O historiador marxista inglês Eric Hobsbawm dizia que a globalização era, de algum modo, uma tentativa de o capitalismo atuar acima dos Estados nacionais.
As big techs — Google e Meta (Facebook e Instagram) e os negócios de Elon Musk, como o X — se consideram acima dos países e fazem o impossível para não cumprir as leis nacionais.
Suas alegações são pueris, mas, quando falam em liberdade de expressão, começam a receber apoios dos grupos de direita e, também, de liberais. Na verdade, a única liberdade que Elon Musk (Tesla, X, SpaceX), Mark Zuckerberg (Facebook, Instagram), Sam Altman (da OpenAI, criadora do ChatGPT) e Sundar Pichai (CEO do Google) defendem é a do lucro. A defesa da liberdade de expressão só interessa a eles se envolver suas altas taxas de lucro.
Ao fazer a defesa de Alexandre de Moraes — que protege a civilização, a democracia —, estou a defender o apagamento da direita, o cancelamento de seu ideário? Não.
A democracia é altamente inclusiva — acolhendo inclusive aqueles que a atacam. Não há sociedade de fato democrática sem a presença de forças divergentes — como direita, esquerda e centro.
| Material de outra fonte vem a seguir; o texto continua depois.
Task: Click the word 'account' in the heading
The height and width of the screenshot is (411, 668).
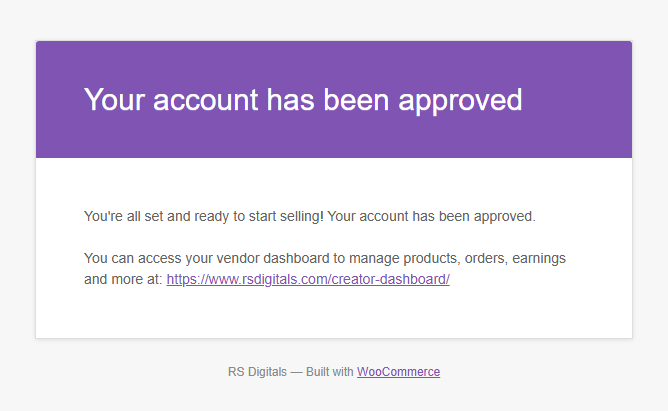Action: [205, 101]
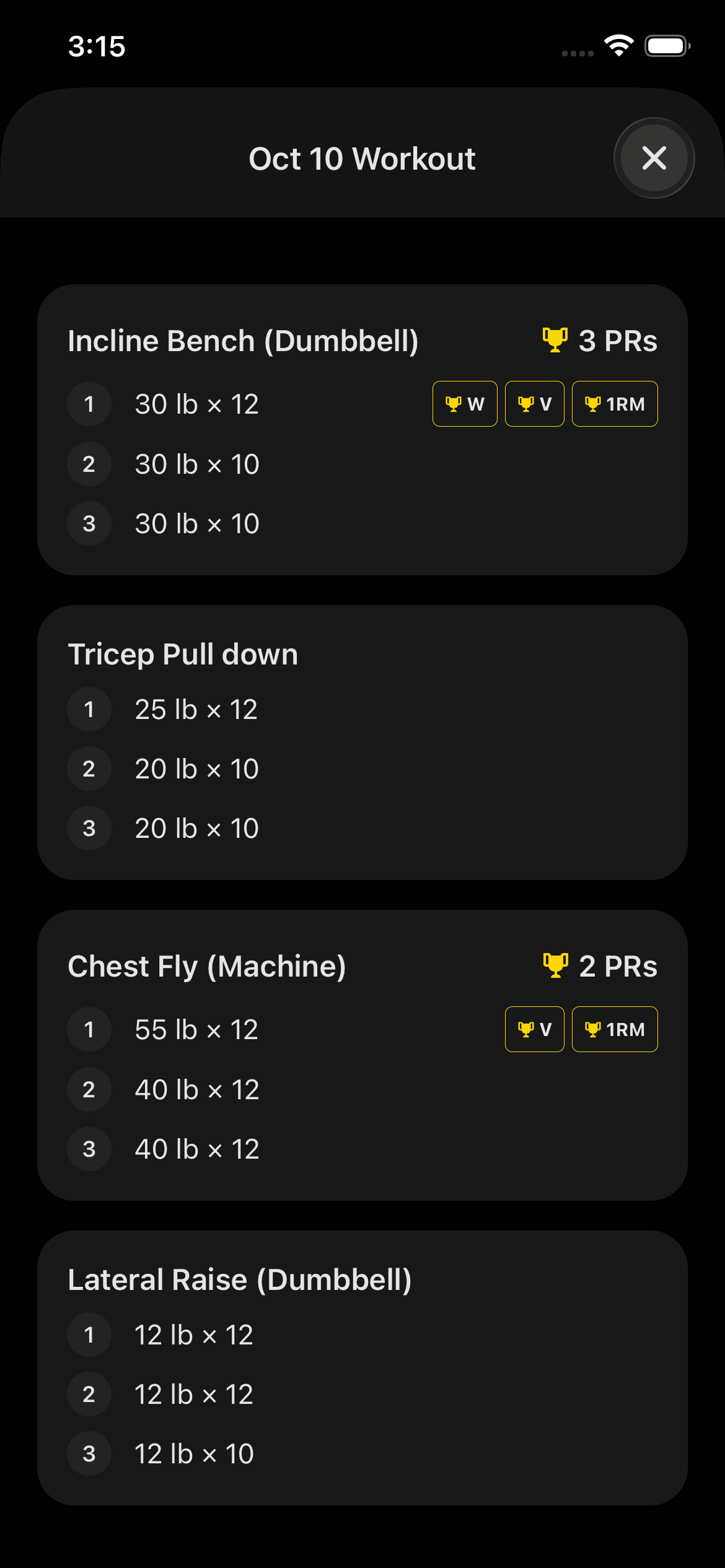This screenshot has width=725, height=1568.
Task: Tap the Wi-Fi status icon
Action: (x=618, y=46)
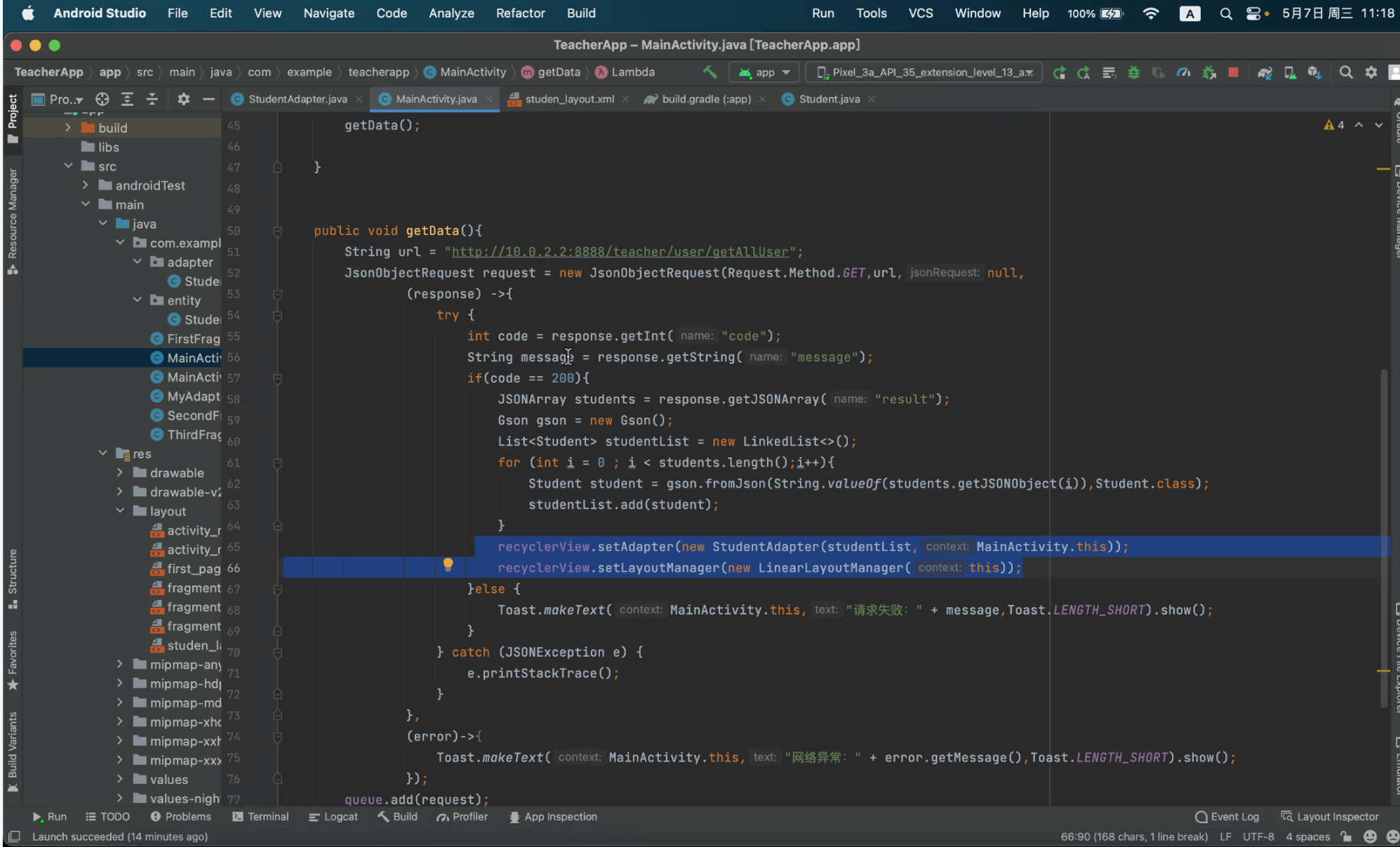Viewport: 1400px width, 847px height.
Task: Toggle the Structure tool window stripe
Action: tap(12, 578)
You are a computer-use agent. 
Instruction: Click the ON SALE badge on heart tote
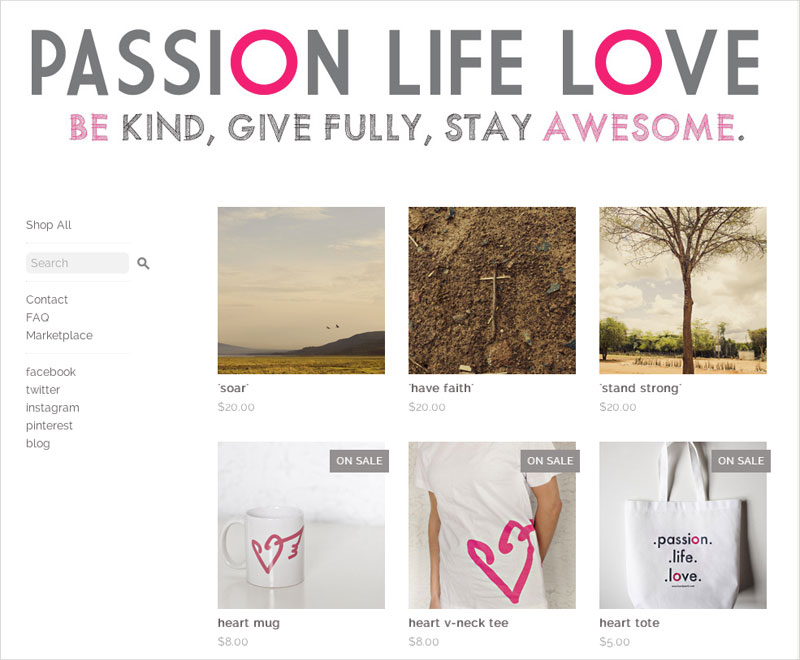741,461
A direita tem o direito de se manifestar e nem tudo o que diz se trata de equívoco. Então, a regulação das redes sociais não pode se tornar uma espécie de censura do pensamento de direita. Deve-se operar contra os excessos, mas não contra aqueles que professam pensamentos — democráticos — diferentes do nosso. Mesmo o bolsonarismo, que não é democrático, tem o direito de expor suas (parcas) ideias — gostemos ou não.
É preciso ficar atento aos utopistas, que, segundo o filósofo Isaiah Berlin, podem ser mais conservadores do que parecem. Começam controlando a direita, depois tentam manietar os liberais e, por fim, partem para cima da esquerda. Por isso torço — e muito — para que Alexandre de Moraes não se torne o Simão Bacamarte do Judiciário.